A Ravik Boutik, situé derrière la gare de Namur dans les
bâtiments de l’ancienne douane, le contraste avec le hangar surchargé que
nous venons de quitter est impressionnant(4). Le magasin
est lumineux, spacieux ; le mobilier et les divers objets, impeccablement
propres, sont mis en valeur dans des espaces thématiques soignés. “Seconde
main mais première qualité, telle est notre devise, s’enthousiasme Marc
Detraux. Nous voulions nous distinguer des magasins de types bric-à-brac
ou dépôt-vente qui croulent sous une quantité d’objets pas toujours en bon
état. Nos articles, très bon marché, partent tellement vite qu’on a acheté
un camion pour réapprovisionner le magasin quotidiennement”. Carine
Oger, responsable du magasin, poursuit : “Chacun peut venir s’équiper à
prix sympa, s’offrir un article coup de cœur ou une pièce unique de création
à partir de matériaux de réutilisation. On joue aussi un rôle social
important en offrant aux bénéficiaires du CPAS de Namur une réduction de 50%
sur le mobilier dont ils ont besoin”.
Inscrite dans une démarche sociale et d’éco-consommation,
la Ressourcerie n’en est pas moins une entreprise qui se doit d’être viable
économiquement. Nathalie Schadeck décrit l’exercice rigoureux que cela
représente : “Nos recettes proviennent pour 50% des collectes des
encombrants, facturées aux communes à la tonne. 30% viennent de subsides. La
vente en seconde main constitue 10% de nos rentrées tout comme la revente
des matériaux destinés au recyclage. Côté dépenses, les charges salariales
représentent le poste principal (60%). Le coût payé au BEP pour l’évacuation
des déchets ultimes avoisine les 10%. Nous avons donc tout intérêt à
diminuer au maximum leur quantité."
Pour l’heure, l’équipe de la Ressourcerie Namuroise voit
l’avenir avec sérénité : en pleine expansion, l’entreprise ouvrira d’ici un
an un second magasin dans un bâtiment en construction juste à côté du dépôt.
Et compte bien créer de nouveaux emplois locaux.
// JOËLLE DELVAUX
(1) La Ressourcerie Namuroise –
081/26.04.00. – www.laressourcerie.be
(2) Ne sont pas repris les déchets de
construction, les pneus, les petits déchets spéciaux et dangereux, les
déchets verts, les chaussures et vêtements en bon état. Tous ces biens
possèdent leurs propres filières de dépôt.

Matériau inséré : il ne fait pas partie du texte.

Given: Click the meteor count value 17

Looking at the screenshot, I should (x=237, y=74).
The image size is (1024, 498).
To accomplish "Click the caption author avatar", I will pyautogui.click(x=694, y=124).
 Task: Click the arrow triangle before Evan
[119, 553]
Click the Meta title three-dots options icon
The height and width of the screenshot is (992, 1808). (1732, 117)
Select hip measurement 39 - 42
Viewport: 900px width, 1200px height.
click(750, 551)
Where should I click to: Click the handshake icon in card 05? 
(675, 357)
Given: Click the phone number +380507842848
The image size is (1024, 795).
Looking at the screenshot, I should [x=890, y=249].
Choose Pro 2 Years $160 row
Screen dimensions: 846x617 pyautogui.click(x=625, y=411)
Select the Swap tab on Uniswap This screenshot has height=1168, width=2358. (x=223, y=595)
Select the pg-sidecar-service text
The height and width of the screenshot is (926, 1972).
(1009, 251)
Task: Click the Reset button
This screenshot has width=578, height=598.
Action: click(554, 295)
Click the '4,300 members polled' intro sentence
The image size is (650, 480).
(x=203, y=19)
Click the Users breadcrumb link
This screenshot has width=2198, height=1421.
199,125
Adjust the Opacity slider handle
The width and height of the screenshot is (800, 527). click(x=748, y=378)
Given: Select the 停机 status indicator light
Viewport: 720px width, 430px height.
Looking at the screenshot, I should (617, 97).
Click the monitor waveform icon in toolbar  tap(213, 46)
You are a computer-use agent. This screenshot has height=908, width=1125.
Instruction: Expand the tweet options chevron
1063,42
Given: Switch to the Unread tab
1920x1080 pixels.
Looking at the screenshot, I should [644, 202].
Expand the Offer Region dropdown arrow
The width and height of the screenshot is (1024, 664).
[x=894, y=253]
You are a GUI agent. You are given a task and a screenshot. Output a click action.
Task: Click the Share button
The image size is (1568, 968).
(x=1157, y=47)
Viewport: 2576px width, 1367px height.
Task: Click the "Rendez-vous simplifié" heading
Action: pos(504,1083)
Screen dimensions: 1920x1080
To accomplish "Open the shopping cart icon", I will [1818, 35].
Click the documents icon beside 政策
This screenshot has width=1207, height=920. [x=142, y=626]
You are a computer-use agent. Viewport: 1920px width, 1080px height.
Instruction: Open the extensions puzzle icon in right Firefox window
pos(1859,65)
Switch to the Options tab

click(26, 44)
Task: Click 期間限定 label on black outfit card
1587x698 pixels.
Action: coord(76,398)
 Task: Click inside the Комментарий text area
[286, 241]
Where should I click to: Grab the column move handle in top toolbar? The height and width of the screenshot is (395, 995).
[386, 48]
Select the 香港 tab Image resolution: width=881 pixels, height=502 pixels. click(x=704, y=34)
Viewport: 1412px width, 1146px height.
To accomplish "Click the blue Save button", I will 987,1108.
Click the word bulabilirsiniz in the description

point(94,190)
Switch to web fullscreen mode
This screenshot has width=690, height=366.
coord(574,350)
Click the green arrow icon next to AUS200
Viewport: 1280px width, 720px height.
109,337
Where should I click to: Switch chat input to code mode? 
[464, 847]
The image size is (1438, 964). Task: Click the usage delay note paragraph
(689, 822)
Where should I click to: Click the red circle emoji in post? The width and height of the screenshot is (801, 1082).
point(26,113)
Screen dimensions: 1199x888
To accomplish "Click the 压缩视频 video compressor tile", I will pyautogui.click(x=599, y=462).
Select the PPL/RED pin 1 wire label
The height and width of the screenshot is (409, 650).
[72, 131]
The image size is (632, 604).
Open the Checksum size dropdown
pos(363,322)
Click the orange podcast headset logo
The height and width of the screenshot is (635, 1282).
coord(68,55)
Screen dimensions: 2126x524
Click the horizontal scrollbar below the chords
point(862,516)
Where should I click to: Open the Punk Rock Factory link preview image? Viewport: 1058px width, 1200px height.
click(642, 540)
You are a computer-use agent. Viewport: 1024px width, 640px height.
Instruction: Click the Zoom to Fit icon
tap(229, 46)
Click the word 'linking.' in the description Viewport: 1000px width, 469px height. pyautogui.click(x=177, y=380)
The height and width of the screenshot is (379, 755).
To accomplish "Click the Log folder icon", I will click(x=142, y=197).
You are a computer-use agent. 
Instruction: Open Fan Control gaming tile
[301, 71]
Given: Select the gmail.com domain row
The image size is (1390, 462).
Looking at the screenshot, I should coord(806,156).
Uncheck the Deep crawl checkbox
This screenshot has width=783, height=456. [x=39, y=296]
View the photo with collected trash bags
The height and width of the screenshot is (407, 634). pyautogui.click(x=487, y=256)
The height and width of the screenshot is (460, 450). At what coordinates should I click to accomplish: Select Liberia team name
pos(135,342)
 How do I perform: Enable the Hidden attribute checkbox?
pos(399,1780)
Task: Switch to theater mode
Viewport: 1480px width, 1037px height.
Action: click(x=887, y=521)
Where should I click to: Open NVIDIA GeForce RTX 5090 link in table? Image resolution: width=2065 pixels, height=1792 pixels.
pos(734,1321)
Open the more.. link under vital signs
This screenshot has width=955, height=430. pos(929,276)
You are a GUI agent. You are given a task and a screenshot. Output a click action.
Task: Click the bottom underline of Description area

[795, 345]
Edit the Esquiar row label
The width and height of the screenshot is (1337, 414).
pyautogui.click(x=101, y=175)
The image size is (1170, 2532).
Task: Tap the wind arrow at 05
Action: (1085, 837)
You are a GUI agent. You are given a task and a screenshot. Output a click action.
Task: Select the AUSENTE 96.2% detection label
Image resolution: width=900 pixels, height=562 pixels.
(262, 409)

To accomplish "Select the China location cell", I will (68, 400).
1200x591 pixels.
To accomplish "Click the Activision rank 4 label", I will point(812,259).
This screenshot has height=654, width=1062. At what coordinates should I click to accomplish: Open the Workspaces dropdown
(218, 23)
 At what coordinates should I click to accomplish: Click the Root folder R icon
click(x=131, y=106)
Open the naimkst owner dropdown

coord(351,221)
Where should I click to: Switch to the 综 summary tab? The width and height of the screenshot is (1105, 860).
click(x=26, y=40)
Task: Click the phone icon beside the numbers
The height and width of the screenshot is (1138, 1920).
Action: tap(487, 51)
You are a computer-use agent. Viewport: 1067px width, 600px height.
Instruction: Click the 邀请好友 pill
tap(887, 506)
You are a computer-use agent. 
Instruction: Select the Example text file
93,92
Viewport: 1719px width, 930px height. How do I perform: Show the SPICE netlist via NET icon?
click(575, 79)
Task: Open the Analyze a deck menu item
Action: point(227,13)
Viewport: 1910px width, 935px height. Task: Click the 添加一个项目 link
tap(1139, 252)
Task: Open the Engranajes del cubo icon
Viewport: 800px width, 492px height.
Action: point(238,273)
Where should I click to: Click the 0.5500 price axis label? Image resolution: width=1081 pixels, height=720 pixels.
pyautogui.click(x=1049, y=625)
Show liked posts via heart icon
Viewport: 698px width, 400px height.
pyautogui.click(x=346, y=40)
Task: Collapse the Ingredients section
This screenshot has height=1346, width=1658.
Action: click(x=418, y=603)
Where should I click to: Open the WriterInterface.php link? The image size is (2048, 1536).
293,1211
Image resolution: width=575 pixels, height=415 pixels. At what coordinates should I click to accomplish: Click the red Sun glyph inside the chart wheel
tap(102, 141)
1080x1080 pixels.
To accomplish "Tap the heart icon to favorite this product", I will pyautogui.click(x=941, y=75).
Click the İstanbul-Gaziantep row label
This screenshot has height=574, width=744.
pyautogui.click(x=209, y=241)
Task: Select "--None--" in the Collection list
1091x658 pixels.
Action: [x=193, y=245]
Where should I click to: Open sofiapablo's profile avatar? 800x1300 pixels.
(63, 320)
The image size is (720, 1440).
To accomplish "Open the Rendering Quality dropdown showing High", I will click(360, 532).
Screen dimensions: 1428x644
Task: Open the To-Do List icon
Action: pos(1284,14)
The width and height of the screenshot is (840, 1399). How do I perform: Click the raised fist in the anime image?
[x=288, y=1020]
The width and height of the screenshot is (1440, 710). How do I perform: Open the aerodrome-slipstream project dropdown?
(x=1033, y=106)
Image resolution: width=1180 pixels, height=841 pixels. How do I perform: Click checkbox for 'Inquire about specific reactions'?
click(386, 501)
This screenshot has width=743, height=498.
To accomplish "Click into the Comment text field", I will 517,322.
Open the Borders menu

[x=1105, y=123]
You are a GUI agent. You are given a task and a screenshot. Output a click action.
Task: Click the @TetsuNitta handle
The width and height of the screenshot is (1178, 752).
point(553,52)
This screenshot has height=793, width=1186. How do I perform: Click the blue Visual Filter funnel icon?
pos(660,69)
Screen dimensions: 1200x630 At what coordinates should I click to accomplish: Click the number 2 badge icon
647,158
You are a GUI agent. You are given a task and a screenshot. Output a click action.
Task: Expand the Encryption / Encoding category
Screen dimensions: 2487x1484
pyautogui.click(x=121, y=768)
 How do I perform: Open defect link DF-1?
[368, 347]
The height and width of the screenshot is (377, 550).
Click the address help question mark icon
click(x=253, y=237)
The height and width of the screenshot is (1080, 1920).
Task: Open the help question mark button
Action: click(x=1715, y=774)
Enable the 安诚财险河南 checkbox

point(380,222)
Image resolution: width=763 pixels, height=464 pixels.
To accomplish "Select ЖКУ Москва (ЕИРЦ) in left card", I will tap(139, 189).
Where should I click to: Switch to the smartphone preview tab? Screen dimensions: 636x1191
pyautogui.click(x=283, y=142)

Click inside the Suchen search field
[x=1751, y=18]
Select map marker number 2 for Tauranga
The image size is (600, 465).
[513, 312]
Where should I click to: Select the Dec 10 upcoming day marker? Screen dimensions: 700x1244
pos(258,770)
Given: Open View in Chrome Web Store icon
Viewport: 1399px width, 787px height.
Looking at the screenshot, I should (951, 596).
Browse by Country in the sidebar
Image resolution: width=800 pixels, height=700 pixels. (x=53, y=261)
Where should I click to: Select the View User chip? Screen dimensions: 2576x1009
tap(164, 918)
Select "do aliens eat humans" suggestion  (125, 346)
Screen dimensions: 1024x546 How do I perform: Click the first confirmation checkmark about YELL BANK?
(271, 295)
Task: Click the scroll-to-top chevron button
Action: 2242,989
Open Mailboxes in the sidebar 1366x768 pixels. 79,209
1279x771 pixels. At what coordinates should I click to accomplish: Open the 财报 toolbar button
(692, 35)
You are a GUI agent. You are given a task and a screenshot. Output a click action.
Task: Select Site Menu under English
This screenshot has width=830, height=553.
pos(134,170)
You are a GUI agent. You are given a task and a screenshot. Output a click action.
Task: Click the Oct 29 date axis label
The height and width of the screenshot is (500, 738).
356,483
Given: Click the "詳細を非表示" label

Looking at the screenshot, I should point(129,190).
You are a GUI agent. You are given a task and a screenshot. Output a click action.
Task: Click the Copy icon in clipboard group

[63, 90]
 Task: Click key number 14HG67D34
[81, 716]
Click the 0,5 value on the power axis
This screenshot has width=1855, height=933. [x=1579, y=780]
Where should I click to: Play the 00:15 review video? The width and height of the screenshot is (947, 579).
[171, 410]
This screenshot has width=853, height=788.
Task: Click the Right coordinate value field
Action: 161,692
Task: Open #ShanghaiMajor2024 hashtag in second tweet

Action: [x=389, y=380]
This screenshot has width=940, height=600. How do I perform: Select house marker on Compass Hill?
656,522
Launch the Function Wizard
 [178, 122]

(3) L’article 60 permet à des personnes
émargeant au CPAS de retrouver leurs droits à la sécurité sociale par
l’emploi.
(4) Ravik Boutik - Boulevard d’Herbatte,
8a – 5000 Namur – 081/26.03.10.
Un label de qualité
Les Ressourceries®
sont une marque déposée. Elles doivent remplir un certain
nombre de conditions relatives à leurs objectifs et activités. Actuellement,
six Ressourcerie s’activent en Wallonie(1). Une dizaine
d’autres pourraient voir le jour dans des zones géographiques non encore
couvertes. En Région bruxelloise, hélas, la logique du tout à l’incinérateur
prévaut toujours en matière d’encombrants collectés par l’Agence
Bruxelles-Propreté, et aucune Ressourcerie n’existe. Un vaste projet est à
l’étude mais le lieu de l’entreposage semble l’un des obstacles à surmonter
en plus des traditionnelles divergences politiques.
“Idéalement, les Ressourceries devraient couvrir
l’ensemble du territoire belge pour collecter chez les gens tous leurs
déchets multi-matériaux et opérer ensuite un tri(2),
plaide Arabelle Rasse, responsable de le communication à la Fédération
Ressources (qui regroupe une soixantaine d’entreprises d’économie sociale
actives dans la collecte, le tri et le recyclage) (3).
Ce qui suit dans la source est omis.